Amy y Stacy asintieron. Eric siguió callado. Le parecía oír a la planta en su interior, sentir cómo vibraba contra la caja torácica, hablando, gritando. ¿Alguien más la oía? «Arpía», dijo en la voz de Amy. Y «puta» en la de Stacy. La camiseta estaba totalmente empapada, como una esponja; cuando la estrujó, la cálida sangre cayó como una cascada por su costado.
Nazi.
Puta.
Arpía.
Nazi.
Vieron cómo Mathias daba media vuelta y empezaba a cruzar el claro.
Las voces continuaron durante un rato —Amy, Stacy y Eric hablando desde distintas direcciones, solapándose, gritando por momentos— y por fin pararon, de manera tan súbita como habían comenzado. Pero el silencio no resultó tan reconfortante como Eric esperaba; estaba cargado de tensión, de la certeza de que la enredadera podía volver a empezar en cualquier momento. Tardaron un rato en reunir el valor suficiente para hablar, y cuando Stacy se atrevió por fin, su voz fue un murmullo:
—Lo siento. —Amy la silenció con un gesto—. No sé en qué estaría pensando —insistió Stacy—. Yo… Tenía pis en el pie.
—No importa —Amy señaló las nubes—. Todo saldrá bien.
—No eres ninguna arpía.
—Lo sé, cariño. Olvidémoslo, ¿vale? Hagamos como que no ha pasado nada. Las dos estamos cansadas.
—Y asustadas.
—Exactamente. Cansadas y asustadas.
Stacy se arrimó a Amy. Le tendió la mano y ella se la cogió.
Eric deseaba levantarse, seguir a Mathias y aclarar las cosas. Había oído a su propia voz gritar «nazi» una y otra vez, y no podía ni imaginar lo que estaría pensando Mathias, no quería ni pensarlo y, sin embargo, seguía dándole vueltas al asunto en la cabeza. «Debí habérselo explicado —pensó con una creciente sensación de pánico—. Debí decirle que era una broma». Pero estaba demasiado dolorido para seguir al alemán y su herida seguía sangrando profusamente; de hecho, no parecía que fuera a parar nunca. Pero alguien tenía que ir y arreglar las cosas.

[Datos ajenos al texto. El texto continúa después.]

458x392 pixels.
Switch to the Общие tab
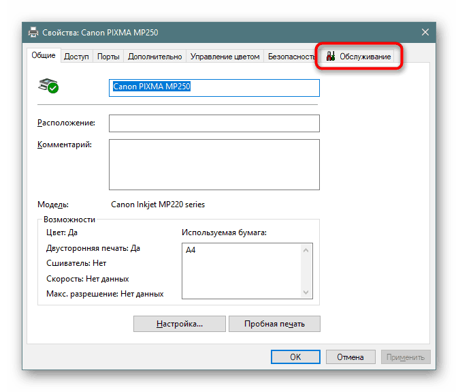coord(44,56)
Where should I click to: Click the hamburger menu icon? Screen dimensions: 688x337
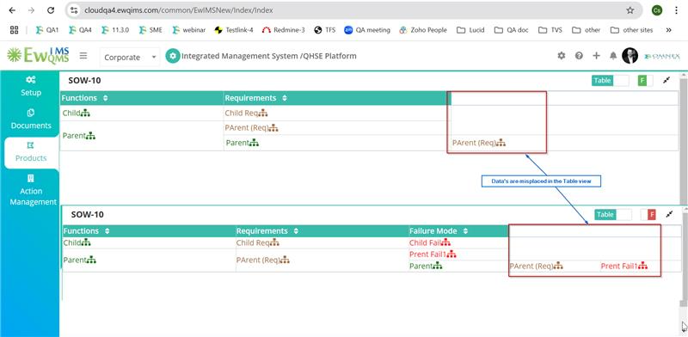pyautogui.click(x=83, y=56)

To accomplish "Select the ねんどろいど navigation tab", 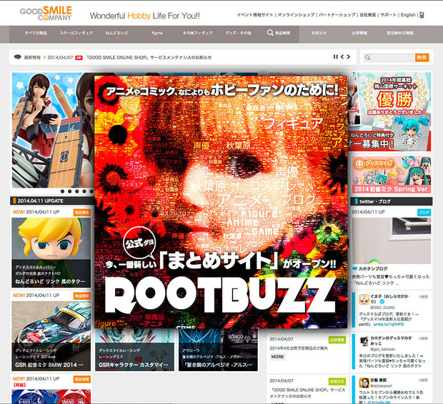I will pyautogui.click(x=115, y=34).
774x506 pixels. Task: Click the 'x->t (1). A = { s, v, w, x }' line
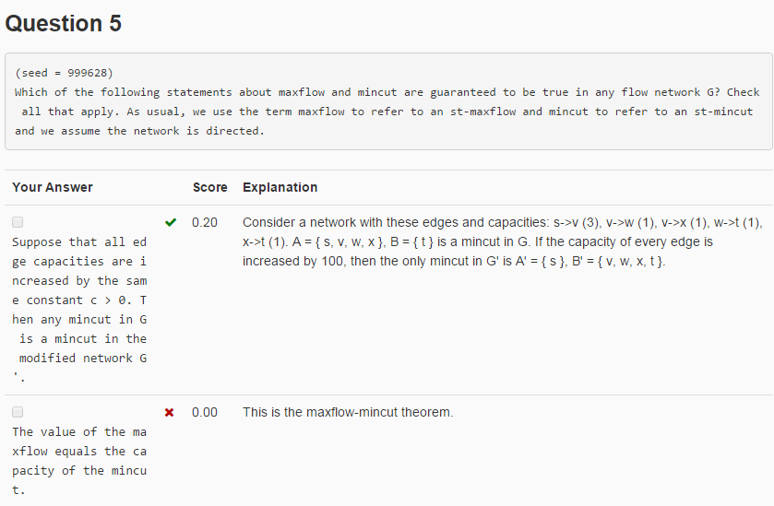point(477,241)
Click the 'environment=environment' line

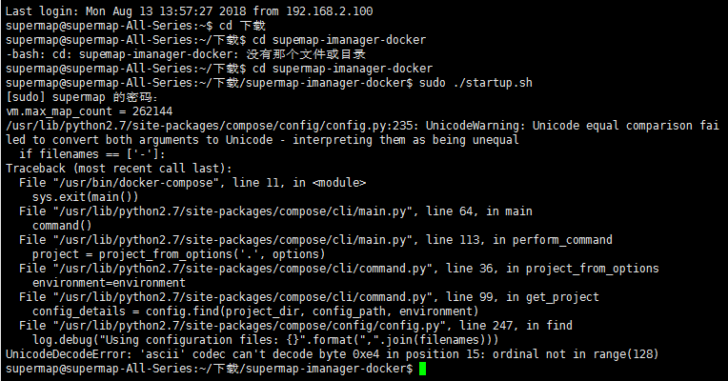(x=109, y=283)
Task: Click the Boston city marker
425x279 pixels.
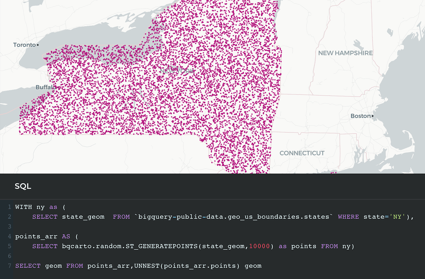Action: [372, 116]
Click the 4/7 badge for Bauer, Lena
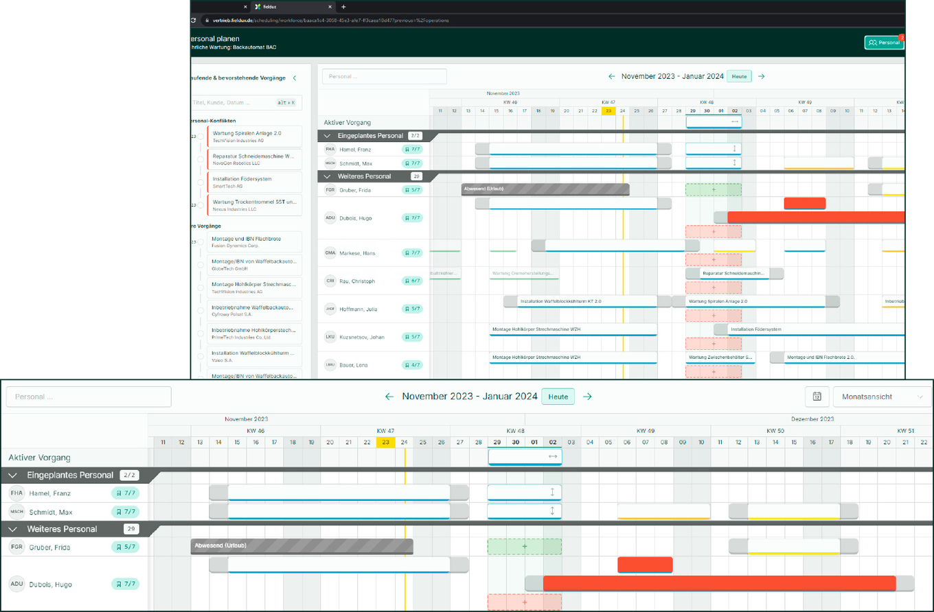Viewport: 934px width, 612px height. pos(412,365)
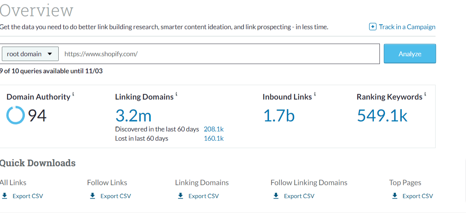Click download icon under All Links
Image resolution: width=466 pixels, height=213 pixels.
point(4,196)
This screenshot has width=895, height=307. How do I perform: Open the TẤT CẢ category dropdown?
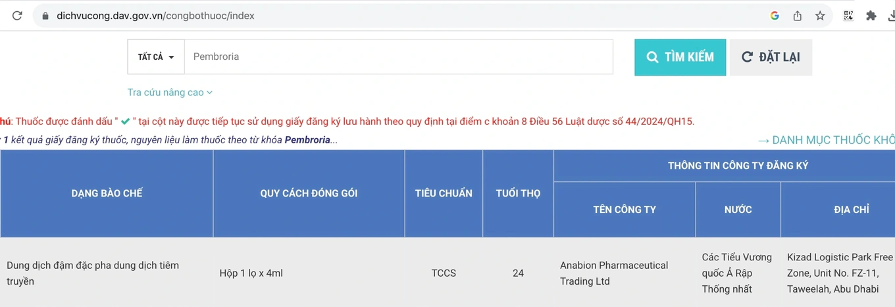coord(156,57)
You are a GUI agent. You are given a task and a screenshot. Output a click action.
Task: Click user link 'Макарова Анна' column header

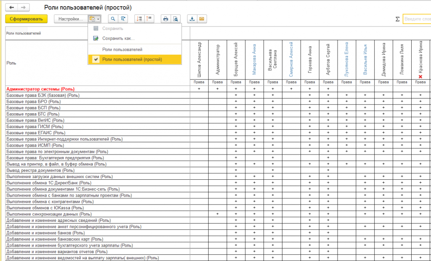tap(254, 60)
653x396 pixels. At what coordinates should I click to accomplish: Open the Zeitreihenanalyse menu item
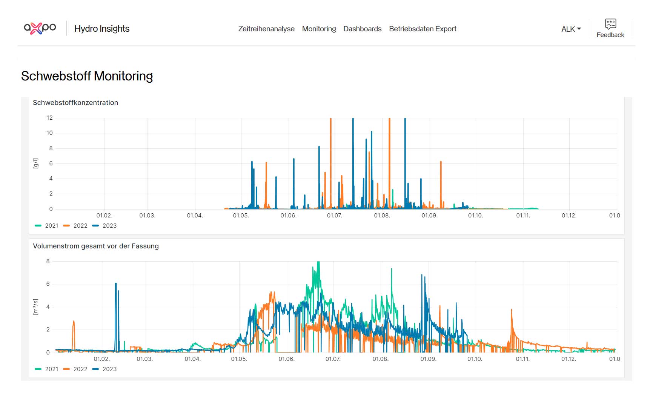coord(266,29)
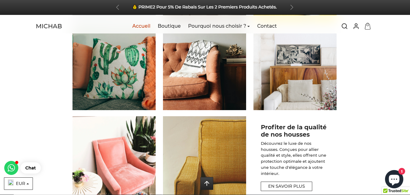This screenshot has height=195, width=410.
Task: Open the shopping bag cart icon
Action: pos(368,26)
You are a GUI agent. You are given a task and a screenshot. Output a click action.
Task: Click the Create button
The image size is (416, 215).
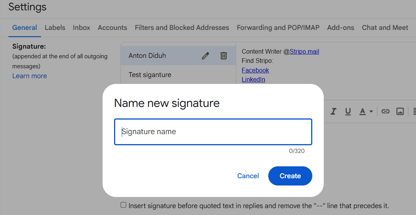pyautogui.click(x=290, y=176)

—Ve a decírselo —le dijo a Stacy.
Ésta lo miró intrigada.
—¿Qué? ¿A quién?
—A Mathias. Dile que era una broma.
—¿Qué cosa era una broma?
—Lo de nazi. Dile que sólo estábamos tonteando.
Antes de que Stacy pudiera responder, Pablo los sorprendió hablando. En griego, por supuesto: una sola palabra asombrosamente alta. Todos se volvieron a mirarlo. Había abierto los ojos y levantado la cabeza, con los músculos del cuello tensos, temblando ligeramente. Repitió la palabra y señaló la garrafa de plástico con la mano derecha.
Aquella voz cavernosa:
—Po… to.
—Creo que quiere agua —dijo Stacy.
Amy cogió la garrafa, la llevó al lado de la camilla y se acuclilló junto a Pablo.
—¿Agua? —preguntó.
Pablo asintió. Abrió y cerró la boca como si imitase a un pez.
—Po… to… po… to… po… to…
Amy destapó la garrafa y le echó un poco de agua en la boca. Pero le temblaban las manos y el agua salió demasiado deprisa, atragantándolo. Pablo tosió, escupió y giró la cabeza.
—Tal vez deberías darle una uva —dijo Stacy. Levantó la bolsa y se la tendió a Amy.
—¿Tú crees?
—No ha comido nada desde ayer.
—Pero ¿puede…?
—Inténtalo.
Pablo había parado de toser. Amy esperó a que volviera a mirarla y entonces sacó una uva y se la puso en la cara, arqueando las cejas.
—¿Tienes hambre? —preguntó.
Pablo se limitó a mirarla. Parecía estar desapareciendo, hundiéndose dentro de sí. Por un momento su cara había tenido color, pero ahora volvía a estar gris. Relajó el cuello y la cabeza cayó sobre la camilla.
—Métesela en la boca, a ver qué pasa —sugirió Stacy.
Amy metió la uva entre los labios de Pablo y la empujó hasta que desapareció de la vista. Pablo cerró los ojos, pero su mandíbula no se movió.
—Usa la mano —dijo Stacy—. Ayúdalo a masticar.
Amy cogió la barbilla del griego y tiró, abriéndole la boca, y después se la cerró. Eric oyó el sonido acuoso de la uva al reventar y Pablo empezó a ahogarse otra vez, a girar la cabeza y hacer arcadas. La fruta masticada salió junto con una sorprendente cantidad de líquido. Un líquido negro, lleno de viscosos coágulos. Eric sabía que era sangre. «Dios mío —pensó—. ¿Qué coño estamos haciendo?»
Y en ese momento le sobresaltó el sonido de unas palabras casi exactas:
—¿Qué coño estáis haciendo?
Eric se volvió, atónito, y vio que Jeff estaba junto a ellos, mirando a Amy con furia.